Escute esta premissa: Nicolas Cage, ator atribulado de meia-idade, teme que sua estrela esteja se apagando; o telefone já não toca mais, as propostas se tornaram escassas e o outrora astro procura uma última chance de voltar aos holofotes com tudo. Vida real, você diz? Na verdade, trata-se da premissa de “O Peso do Talento”, mais novo veículo de Cage que vem sendo laureado como a coroação de um comeback para o astro, após o queridinho dos críticos no ano passado, “Pig”.

Se há algo verdadeiramente fascinante em Nicolas Cage é o modo como o ator aborda seu trabalho a partir de uma miríade de referências pictóricas e literárias – algo que ele chama de “sincronicidade artística”. Isso significa que Cage é o único astro de Hollywood que você ouvirá discutindo uma performance em termos de, digamos, haiku japoneses. Também significa que Cage parece preferir navegar para longe do naturalismo – seja esbugalhando os olhos ao máximo em “O Beijo do Vampiro”, como uma figura saída de uma pintura expressionista, ou pulando e chutando o ar à sua frente em “Coração Selvagem”, seu corpo em um estupor espástico com a potência de mil letreiros em neon.

Este desejo de expandir a atuação no cinema para além do naturalismo pode explicar a “memeficação” do astro nos últimos anos. A premissa de “O Peso do Talento” parece indicar que o filme está, ao menos, ciente dessa nova faceta na persona de seu astro. Nele, Cage, endividado e sem perspectivas na carreira, aceita um convite para a festa de aniversário de um fã, Javi (Pedro Pascal), em troca de US$ 1 milhão de dólares. Uma amizade tem início e os dois decidem trabalhar em um roteiro juntos, mas Cage é cooptado pela CIA para espionar o amigo – que a agência suspeita ser um traficante internacional.

ENTRE A SÁTIRA E A SUBMISSÃO A HOLLYWOOD

Se a comédia é frustrante – e ela é – é porque um ator tão idiossincrático quanto Cage merecia um filme igualmente iconoclástico. Aqui, contudo, não há a criatividade necessária para que o filme demonstre o mesmo nível de inventividade que Cage traz para suas performances.

O resultado é uma incerteza em relação ao que o longa quer ser: uma sátira a Hollywood ou mais um produto desta mesma máquina? A trilha sonora engraçadinha fazendo fundo às trapalhadas de Cage, à la filme de família do Disney Channel, e o terceiro ato que descamba para um filme de ação protocolar parecem sugerir a segunda opção.

O que não significa que o longa não seja engraçado – ele é; mas ficamos na espera de uma maior convicção do filme em si mesmo.
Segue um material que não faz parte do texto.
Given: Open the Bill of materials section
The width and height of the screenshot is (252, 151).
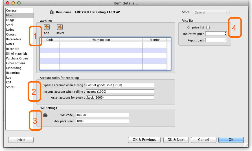Looking at the screenshot, I should point(17,54).
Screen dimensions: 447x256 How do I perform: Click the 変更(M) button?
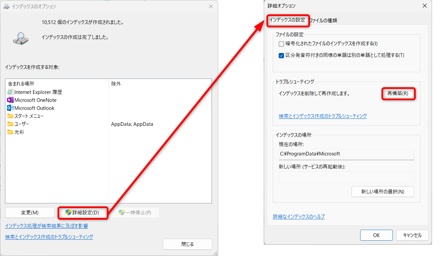tap(30, 213)
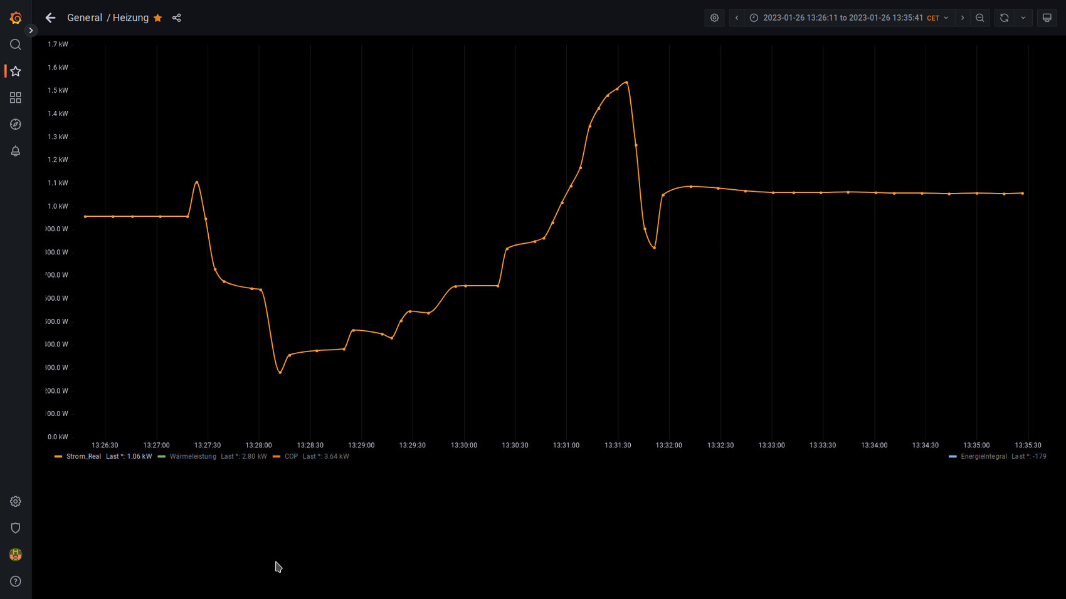The height and width of the screenshot is (599, 1066).
Task: Toggle Strom_Real series in legend
Action: click(83, 457)
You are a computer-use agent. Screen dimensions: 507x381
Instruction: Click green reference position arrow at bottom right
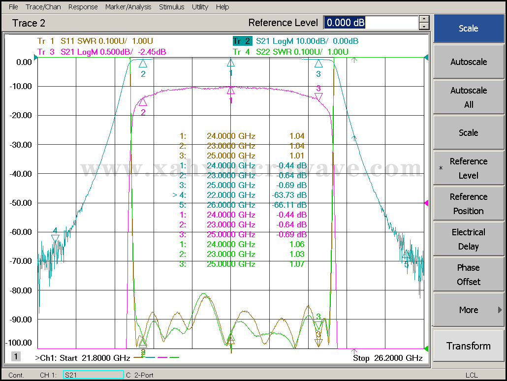pos(426,349)
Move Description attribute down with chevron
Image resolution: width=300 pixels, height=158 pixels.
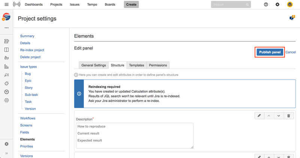coord(279,116)
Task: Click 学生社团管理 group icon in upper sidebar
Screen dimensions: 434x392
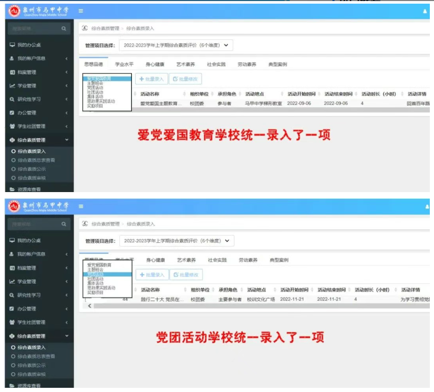Action: pos(12,127)
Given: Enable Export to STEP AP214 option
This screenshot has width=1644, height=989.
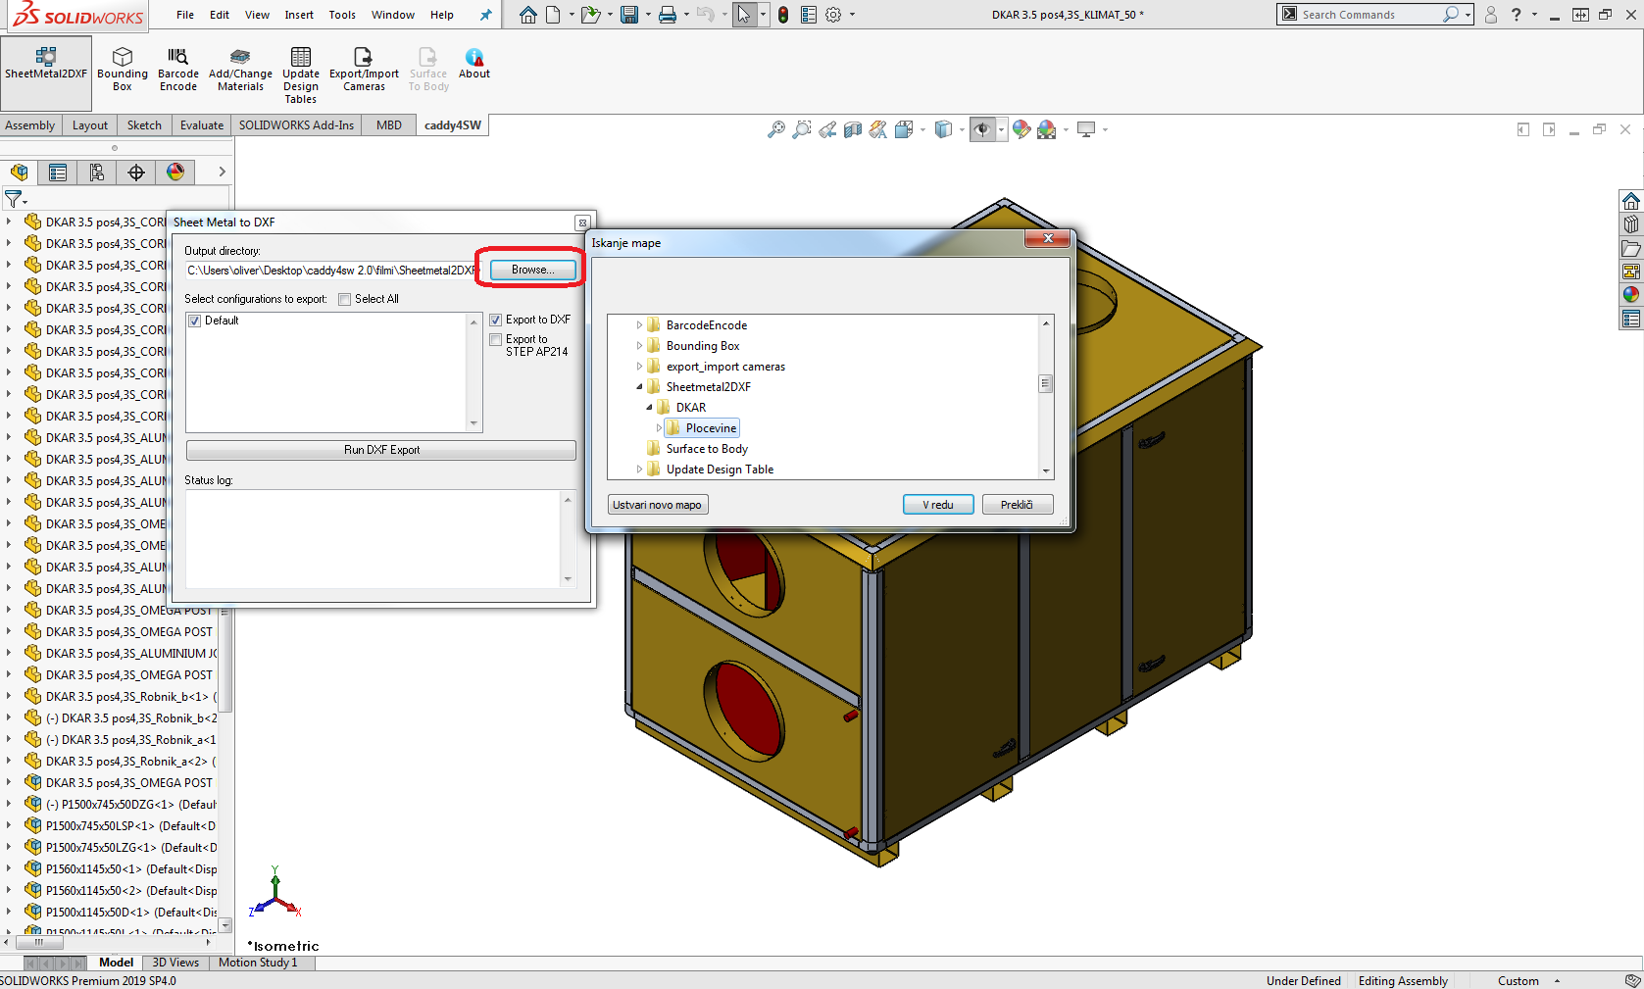Looking at the screenshot, I should [496, 340].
Antes, “O Peso do Talento” parece satisfeito em apenas usar o roteiro que Cage e Javi escrevem ao longo da trama para comentar a si mesmo. Isso parece, em parte, uma tentativa de se colocar enquanto sátira hollywoodiana; mas o resultado, já que o filme nunca descobre como utilizar seu astro de forma única, é uma espécie de salvaguarda em relação a possíveis críticas – como se a ironia fosse o suficiente para ocultar o fato de que o filme é, bom… genérico.

COMEBACK PARA VALER

A esta altura, talvez você se pegue pensando em “Adaptação”, de Spike Jonze. No filme, Cage aparece em papel duplo como Charlie Kaufman (o roteirista do filme), um roteirista lutando para adaptar um best-seller ao cinema, e Donald, o irmão (fictício). Só que Charlie Kaufman (o da vida real) é um sujeito que, para o bem ou para o mal, despreza fórmulas prontas no que diz respeito à narrativa – o que também pode resultar em um exercício morno e auto-indulgente como “Eu Estou Pensando Em Acabar com Tudo”.

Em “Adaptação”, no entanto, o ataque satírico é, a um só tempo, muito mais ácido e nonsense (como quando um crocodilo surge no terceiro ato) do que o que temos em “O Peso do Talento”  – e, consequentemente, muito mais memorável.

Uma pena. Nic Cage – um xamã e um rockstar, um monge zen e um cientista louco – merece mesmo ser catapultado de volta ao topo da indústria. Por ora, podemos apenas aplaudir as intenções benignas dos realizadores deste seu novo longa, e torcer para que filmes mais memoráveis possam, enfim, fazer jus a uma das carreiras mais extraordinárias da história do cinema.